#### [Given task]
Copy the data below with every instance of "GUI agent" replaced by "GUI assistant" and everything else left unchanged.

#### [Extracted data]
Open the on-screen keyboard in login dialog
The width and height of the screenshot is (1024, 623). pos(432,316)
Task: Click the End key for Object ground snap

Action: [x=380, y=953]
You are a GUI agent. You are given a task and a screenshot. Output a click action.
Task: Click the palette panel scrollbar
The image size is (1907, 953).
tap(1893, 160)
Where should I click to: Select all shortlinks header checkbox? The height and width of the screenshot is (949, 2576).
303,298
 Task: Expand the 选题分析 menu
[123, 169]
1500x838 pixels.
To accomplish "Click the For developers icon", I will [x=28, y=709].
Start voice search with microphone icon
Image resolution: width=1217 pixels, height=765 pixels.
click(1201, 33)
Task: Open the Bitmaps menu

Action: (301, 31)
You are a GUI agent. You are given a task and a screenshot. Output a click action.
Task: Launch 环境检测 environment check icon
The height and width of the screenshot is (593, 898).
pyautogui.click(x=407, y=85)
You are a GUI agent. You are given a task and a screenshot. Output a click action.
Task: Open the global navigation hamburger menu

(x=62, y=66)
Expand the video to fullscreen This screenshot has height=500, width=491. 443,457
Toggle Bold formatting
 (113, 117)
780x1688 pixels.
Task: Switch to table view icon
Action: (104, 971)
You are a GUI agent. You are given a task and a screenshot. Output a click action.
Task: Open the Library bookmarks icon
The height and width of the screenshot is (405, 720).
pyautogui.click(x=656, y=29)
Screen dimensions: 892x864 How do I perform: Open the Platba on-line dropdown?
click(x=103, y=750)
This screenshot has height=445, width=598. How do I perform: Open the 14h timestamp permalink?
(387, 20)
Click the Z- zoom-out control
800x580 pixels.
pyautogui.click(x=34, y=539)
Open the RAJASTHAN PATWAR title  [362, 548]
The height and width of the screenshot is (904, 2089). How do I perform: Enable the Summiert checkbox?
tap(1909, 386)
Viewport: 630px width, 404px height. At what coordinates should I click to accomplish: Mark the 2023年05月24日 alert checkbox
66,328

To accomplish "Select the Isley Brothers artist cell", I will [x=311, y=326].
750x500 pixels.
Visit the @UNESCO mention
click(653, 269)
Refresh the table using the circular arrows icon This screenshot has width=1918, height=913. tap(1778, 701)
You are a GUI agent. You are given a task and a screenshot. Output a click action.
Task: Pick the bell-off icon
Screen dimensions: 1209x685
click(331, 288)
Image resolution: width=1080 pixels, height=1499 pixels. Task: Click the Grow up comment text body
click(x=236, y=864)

#### [Solution for this task]
Open the on-screen keyboard in login dialog
The width and height of the screenshot is (1024, 623). pos(432,316)
Task: Click the End key for Object ground snap

Action: [x=380, y=953]
You are a GUI assistant. You are given a task and a screenshot. Output a click action.
Task: Click the palette panel scrollbar
The image size is (1907, 953).
tap(1893, 160)
Where should I click to: Select all shortlinks header checkbox? The height and width of the screenshot is (949, 2576).
303,298
 Task: Expand the 选题分析 menu
[123, 169]
1500x838 pixels.
To accomplish "Click the For developers icon", I will [x=28, y=709].
Start voice search with microphone icon
Image resolution: width=1217 pixels, height=765 pixels.
click(1201, 33)
Task: Open the Bitmaps menu

Action: (301, 31)
You are a GUI assistant. You are given a task and a screenshot. Output a click action.
Task: Launch 环境检测 environment check icon
The height and width of the screenshot is (593, 898).
pyautogui.click(x=407, y=85)
You are a GUI assistant. You are given a task and a screenshot. Output a click action.
Task: Open the global navigation hamburger menu

(x=62, y=66)
Expand the video to fullscreen This screenshot has height=500, width=491. 443,457
Toggle Bold formatting
 (113, 117)
780x1688 pixels.
Task: Switch to table view icon
Action: (104, 971)
You are a GUI assistant. You are given a task and a screenshot. Output a click action.
Task: Open the Library bookmarks icon
The height and width of the screenshot is (405, 720).
pyautogui.click(x=656, y=29)
Screen dimensions: 892x864 How do I perform: Open the Platba on-line dropdown?
click(x=103, y=750)
This screenshot has height=445, width=598. How do I perform: Open the 14h timestamp permalink?
(387, 20)
Click the Z- zoom-out control
800x580 pixels.
pyautogui.click(x=34, y=539)
Open the RAJASTHAN PATWAR title  [362, 548]
The height and width of the screenshot is (904, 2089). How do I perform: Enable the Summiert checkbox?
tap(1909, 386)
Viewport: 630px width, 404px height. At what coordinates should I click to accomplish: Mark the 2023年05月24日 alert checkbox
66,328

To accomplish "Select the Isley Brothers artist cell", I will [x=311, y=326].
750x500 pixels.
Visit the @UNESCO mention
click(653, 269)
Refresh the table using the circular arrows icon This screenshot has width=1918, height=913. tap(1778, 701)
You are a GUI assistant. You are given a task and a screenshot. Output a click action.
Task: Pick the bell-off icon
Screen dimensions: 1209x685
click(331, 288)
Image resolution: width=1080 pixels, height=1499 pixels. Task: Click the Grow up comment text body
click(x=236, y=864)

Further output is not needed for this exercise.